La crisi dell’Italia e quella degli italiani

La crisi dell’Italia e quella degli italiani

 

Ci hanno insegnato, a scuola e all’università, che la peggiore congiuntura possibile per un’economia è quella della famigerata stagflazione. Quando, cioè, si sommano contemporaneamente una stagnazione economica e una deflazione dei prezzi. Ce lo hanno ripetuto come un mantra, nelle nostre cattedrali del pensiero neoliberista che sono le nostre facoltà. Dunque dovremmo accogliere con tripudio di liberazione i numeri che ha elaborato il centro studi dell’Ansa, che ci conferma come, a un decennio di crisi e recessione economica, sia invece continuato a crescere il livello dei prezzi. Olè!

Veniamo a sapere, infatti, che nel decennio 2000-2010 l’inflazione ha viaggiato su una media del 3% reale all’anno, a cui ha fatto seguito un incremento degli stipendi dell’1,7% annuale. I nostri redditi quindi hanno perso una media dell’1,3% all’anno rispetto al costo della vita. La vita reale osservata con le statistiche, però, non riesce a descrivere proprio tutto. E infatti, nel corso di questi dieci anni quel numeretto che identifica l’inflazione non descrive esattamente la situazione. In realtà, invece di aumentare del 30%, i prezzi dei generi di prima necessità e affini sono aumentati di molto sopra il 100%. Insomma, mentre continuavamo a perdere quote di reddito, i prezzi delle merci che acquisiamo più frequentemente sono più che raddoppiati. (Di esempi se ne potrebbero fare a migliaia, lasciamo perdere. Per dire, oggi ho fatto colazione al bar con 2 euro, cioè 4000 lire. Nel 2000 per fare colazione al bar spendevo 2000 lire. Un aumento netto, insomma, del 100%, alla faccia del 3% d’inflazione…)
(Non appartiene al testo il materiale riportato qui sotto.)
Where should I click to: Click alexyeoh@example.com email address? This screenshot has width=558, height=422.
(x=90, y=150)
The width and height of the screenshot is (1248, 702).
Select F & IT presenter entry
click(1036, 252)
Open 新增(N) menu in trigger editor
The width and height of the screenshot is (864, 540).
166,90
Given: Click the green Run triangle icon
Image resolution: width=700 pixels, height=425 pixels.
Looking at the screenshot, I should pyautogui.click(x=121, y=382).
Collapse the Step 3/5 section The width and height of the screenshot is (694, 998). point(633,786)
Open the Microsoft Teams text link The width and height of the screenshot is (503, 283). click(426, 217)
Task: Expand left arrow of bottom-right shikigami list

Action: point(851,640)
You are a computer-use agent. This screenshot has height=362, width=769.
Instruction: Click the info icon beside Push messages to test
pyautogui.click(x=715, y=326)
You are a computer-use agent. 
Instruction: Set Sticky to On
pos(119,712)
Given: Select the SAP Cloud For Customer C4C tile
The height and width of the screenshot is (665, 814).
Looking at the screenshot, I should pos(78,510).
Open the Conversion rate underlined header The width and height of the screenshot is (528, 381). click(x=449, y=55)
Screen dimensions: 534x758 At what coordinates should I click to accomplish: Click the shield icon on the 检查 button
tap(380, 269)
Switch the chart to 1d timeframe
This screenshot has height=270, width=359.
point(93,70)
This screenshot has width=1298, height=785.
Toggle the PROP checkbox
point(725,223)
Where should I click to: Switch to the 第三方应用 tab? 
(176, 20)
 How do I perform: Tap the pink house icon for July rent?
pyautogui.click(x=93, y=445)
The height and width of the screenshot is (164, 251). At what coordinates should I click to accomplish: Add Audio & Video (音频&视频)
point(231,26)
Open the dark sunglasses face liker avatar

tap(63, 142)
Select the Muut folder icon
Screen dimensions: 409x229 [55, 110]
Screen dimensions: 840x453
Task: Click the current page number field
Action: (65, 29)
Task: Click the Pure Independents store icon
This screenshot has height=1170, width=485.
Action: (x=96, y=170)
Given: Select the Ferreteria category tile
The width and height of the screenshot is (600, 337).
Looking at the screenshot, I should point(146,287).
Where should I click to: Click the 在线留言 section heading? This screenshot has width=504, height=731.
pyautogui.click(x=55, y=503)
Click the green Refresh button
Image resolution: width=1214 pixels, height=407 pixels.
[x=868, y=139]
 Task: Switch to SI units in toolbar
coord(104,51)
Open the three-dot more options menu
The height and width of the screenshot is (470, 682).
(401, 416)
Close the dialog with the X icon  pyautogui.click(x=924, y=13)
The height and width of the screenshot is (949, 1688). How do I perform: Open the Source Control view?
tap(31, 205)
Da dove derivi questa continua perdita del potere d’acquisto, che sta alla base della crisi economica che stiamo vivendo da anni, è presto detto: dagli accordi del Luglio 1993, con i quali veniva definitivamente abbandonato lo strumento della “scala mobile” per adeguare gli stipendi al costo della vita (strumento peraltro già revisionato da Craxi nel lontano 1984). La scala mobile, infatti, garantiva il collegamento fra inflazione e livello degli stipendi. Se in un dato anno l’inflazione fosse stata del 2,7%, gli stipendi l’anno successivo sarebbero cresciuti almeno del 2,7%. Semplice, lineare, immediato, scontato. E invece, dal 1993, col beneplacito di tutti quei sindacati che oggi si lamentano della perdita di potere d’acquisto dei consumatori, il livello degli stipendi non è più agganciato all’inflazione. O meglio, gli stipendi sono agganciati alla previsione che il governo fa del livello d’inflazione del prossimo anno. Per cui, in sede di contrattazione nazionale, se il governo prevede che l’inflazione sarà del 1,5%, l’adeguamento degli stipendi sarà dell’1,5%. E poco importa se poi,statistiche alla mano, l’inflazione reale risulti essere del 2,5%. Il contratto è firmato. Oltretutto, i contratti in genere durano più anni, per cui il livello previsto di inflazione non potrà essere più modificato.

Per ritornare alle fredde statistiche, che però in questo caso non fanno altro che confermare un dato che noi già vivevamo da tempo sulla nostra pelle, vediamo come, nel decennio 2000-2010, la media degli aumenti per i prodotti di largo consumo è stata del 53% (!). Il potere d’acquisto, invece, è diminuito del 39% (!!). Insomma, se nel 2000 guadagnavamo l’equivalente di 1000 euro, oggi ne guadagniamo neanche 700, ma i prezzi, e qui viene il bello, sono raddoppiati. Per cui, quei già miseri 800 euro finiscono per valere come neanche 600 euro del 2000.

E’ proprio questa l’anomalia italiana: non è un paese ricco (il suo PIL pro capite viaggia intorno al trentesimo posto nelle graduatorie mondiali), ma ha i prezzi da paese ricchissimo, che aumenta ancor di più la disparità sociale e il livello di povertà reale del nostro paese.

E poi ci si domanda perché la gente d’indebita sempre di più, creando bolle finanziarie che puntualmente esplodono facendo da moltiplicatore ad una crisi che stavamo già vivendo. Come dire, senza sapè né legge né scrive, se la situazione è questa meglio la stagflazione all’inculata liberista di questi anni.